Se vier a candidatar-se à Assembleia da República de Portugal e for eleito, Pereira Coutinho será dos primeiros casos a analisar pela futura Comissão de Ética: são muitos os que defendem que não pode acumular com o lugar de deputado em Macau
João Paulo Meneses
A hipotética eleição de José Pereira Coutinho como deputado à Assembleia da República de Portugal não ficará marcada apenas pela entrada de um novo partido no parlamento.
Essa hipotética eleição dará azo, quase de imediato, a uma discussão na Comissão de Ética sobre o facto de Pereira Coutinho também ser deputado em Macau.
Vários candidatos a deputados já manifestaram o desejo de levar o assunto a discussão, certos de que o também presidente da Associação dos Trabalhadores da Função Pública d Macau (ATFPM) terá de escolher entre as duas assembleias.
A ‘favor’ de Pereira Coutinho está o facto de o Estatuto do Deputado ser omisso relativamente a incompatibilidades com outros parlamentos.
Mas é precisamente aí que começará a discussão na Comissão de Ética, uma vez que o exercício de outras funções como funcionário do Estado (ou seja, deputado em Lisboa) noutras pessoas colectivas públicas e em altos cargos, ou funcionário de outros Estados ou organizações internacionais, é incompatível com a função de deputado.

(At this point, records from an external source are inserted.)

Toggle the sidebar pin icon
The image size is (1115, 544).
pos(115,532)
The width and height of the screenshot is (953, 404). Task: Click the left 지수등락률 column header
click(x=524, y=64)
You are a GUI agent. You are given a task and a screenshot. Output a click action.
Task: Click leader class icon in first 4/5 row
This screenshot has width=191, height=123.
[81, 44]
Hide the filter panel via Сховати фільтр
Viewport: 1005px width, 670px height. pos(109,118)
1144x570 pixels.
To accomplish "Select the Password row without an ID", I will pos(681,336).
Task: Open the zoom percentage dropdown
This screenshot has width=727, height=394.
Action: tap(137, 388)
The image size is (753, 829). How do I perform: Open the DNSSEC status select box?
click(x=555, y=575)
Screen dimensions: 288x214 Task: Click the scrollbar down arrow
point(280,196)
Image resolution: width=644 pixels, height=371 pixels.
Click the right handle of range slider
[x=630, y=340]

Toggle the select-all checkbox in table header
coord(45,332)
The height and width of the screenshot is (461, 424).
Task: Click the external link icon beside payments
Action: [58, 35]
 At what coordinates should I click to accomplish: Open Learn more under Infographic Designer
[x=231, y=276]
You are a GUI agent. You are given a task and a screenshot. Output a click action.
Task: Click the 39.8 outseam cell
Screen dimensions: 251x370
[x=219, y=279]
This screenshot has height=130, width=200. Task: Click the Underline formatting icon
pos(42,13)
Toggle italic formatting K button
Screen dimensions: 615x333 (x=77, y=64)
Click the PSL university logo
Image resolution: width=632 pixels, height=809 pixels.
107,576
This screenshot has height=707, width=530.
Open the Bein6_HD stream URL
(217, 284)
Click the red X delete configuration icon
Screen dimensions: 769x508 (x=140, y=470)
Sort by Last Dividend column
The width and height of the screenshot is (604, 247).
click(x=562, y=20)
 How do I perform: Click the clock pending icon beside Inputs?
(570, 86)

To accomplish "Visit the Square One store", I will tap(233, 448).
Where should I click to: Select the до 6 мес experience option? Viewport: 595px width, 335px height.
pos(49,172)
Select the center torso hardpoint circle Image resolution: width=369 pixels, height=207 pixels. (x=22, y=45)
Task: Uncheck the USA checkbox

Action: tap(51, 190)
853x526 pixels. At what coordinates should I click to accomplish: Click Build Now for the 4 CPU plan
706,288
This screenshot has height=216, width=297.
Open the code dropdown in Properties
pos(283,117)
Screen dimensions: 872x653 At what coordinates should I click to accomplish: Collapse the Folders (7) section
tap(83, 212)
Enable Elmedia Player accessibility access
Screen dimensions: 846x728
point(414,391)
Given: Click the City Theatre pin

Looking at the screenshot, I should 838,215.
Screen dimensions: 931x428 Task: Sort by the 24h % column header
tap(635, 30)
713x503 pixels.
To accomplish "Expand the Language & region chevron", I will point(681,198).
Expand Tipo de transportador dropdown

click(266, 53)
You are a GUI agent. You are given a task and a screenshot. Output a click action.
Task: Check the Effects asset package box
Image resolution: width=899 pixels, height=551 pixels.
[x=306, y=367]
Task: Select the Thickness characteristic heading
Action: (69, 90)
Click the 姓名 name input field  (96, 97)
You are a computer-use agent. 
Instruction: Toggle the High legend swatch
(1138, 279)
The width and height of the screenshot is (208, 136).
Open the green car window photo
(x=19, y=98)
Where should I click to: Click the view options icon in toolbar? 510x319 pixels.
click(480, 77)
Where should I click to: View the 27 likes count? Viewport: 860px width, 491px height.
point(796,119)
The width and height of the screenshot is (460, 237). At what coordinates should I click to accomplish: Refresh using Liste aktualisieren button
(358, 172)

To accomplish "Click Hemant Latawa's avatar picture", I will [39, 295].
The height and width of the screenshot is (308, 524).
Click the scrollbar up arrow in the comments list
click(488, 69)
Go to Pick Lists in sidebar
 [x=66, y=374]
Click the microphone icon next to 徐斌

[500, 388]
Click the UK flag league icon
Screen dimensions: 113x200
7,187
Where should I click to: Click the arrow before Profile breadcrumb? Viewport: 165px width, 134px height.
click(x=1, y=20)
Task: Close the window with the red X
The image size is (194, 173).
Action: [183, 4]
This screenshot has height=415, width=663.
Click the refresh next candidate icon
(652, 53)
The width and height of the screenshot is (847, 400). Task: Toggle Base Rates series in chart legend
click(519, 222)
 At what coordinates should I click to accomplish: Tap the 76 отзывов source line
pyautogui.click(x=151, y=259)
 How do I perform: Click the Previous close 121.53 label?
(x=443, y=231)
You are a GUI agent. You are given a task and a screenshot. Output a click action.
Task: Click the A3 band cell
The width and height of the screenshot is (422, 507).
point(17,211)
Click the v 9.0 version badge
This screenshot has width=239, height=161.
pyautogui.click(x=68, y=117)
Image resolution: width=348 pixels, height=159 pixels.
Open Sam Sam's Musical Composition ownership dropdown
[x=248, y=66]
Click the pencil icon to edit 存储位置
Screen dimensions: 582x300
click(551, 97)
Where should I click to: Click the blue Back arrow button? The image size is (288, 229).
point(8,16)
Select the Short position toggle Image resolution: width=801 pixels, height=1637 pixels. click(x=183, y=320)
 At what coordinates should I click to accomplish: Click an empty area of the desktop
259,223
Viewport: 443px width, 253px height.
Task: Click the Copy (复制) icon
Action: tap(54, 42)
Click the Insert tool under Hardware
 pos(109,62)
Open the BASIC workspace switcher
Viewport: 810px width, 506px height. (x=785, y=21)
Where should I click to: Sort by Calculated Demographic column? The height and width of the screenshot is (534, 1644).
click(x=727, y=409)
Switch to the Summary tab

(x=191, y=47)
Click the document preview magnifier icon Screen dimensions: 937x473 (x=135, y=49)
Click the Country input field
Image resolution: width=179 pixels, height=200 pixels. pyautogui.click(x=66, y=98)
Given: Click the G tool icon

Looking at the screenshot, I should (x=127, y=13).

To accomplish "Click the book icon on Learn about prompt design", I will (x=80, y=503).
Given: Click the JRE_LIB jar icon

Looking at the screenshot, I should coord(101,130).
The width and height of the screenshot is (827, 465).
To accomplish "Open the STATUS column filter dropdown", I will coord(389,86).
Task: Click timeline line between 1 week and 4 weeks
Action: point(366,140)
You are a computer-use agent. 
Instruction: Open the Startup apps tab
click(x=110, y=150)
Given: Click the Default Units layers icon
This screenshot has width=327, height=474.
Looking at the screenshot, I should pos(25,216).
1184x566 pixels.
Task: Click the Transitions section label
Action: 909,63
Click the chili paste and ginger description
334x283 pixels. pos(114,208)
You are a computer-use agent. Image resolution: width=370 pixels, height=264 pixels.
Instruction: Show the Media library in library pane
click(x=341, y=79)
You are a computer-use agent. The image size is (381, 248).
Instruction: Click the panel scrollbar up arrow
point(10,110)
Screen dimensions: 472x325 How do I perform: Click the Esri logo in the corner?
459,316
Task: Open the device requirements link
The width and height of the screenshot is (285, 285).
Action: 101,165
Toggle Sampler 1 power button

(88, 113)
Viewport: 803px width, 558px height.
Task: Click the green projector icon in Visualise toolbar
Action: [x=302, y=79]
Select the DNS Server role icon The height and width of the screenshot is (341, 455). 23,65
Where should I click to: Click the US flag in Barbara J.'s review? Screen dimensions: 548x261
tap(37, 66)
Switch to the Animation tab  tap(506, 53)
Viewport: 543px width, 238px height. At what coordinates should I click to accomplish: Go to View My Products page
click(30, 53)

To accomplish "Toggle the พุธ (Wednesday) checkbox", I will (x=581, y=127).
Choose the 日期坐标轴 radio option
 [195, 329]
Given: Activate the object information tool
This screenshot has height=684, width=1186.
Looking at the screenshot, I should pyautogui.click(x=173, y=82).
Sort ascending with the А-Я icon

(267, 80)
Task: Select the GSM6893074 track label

Subjacente a esta interpretação está o que dizem as alíneas h) e l) do Artigo 20º do Estatuto do Deputado (que define as incompatibilidades).
Contra si, Pereira Coutinho terá o facto de, tradicionalmente, as interpretações que são feitas pela Comissão de Ética da Assembleia da República portuguesa tenderem a ser muito rigorosas nas questões de incompatibilidades.
Mas também aqui a possibilidade do presidente da ATFPM acumular os dois lugares dependerá da constituição que o parlamento português vier a ter e da respectiva correlação de forças.
Num cenário em que o seu voto possa ser decisivo para viabilizar um Governo, poder-se-á esperar que esse partido não queira Pereira Coutinho fora da Assembleia da República.
Nas últimas declarações à Lusa, o também conselheiro das Comunidades Portuguesa disse não ver incompatibilidades na acumulação, mas falava no sentido físico e geográfico e não no sentido legal da questão.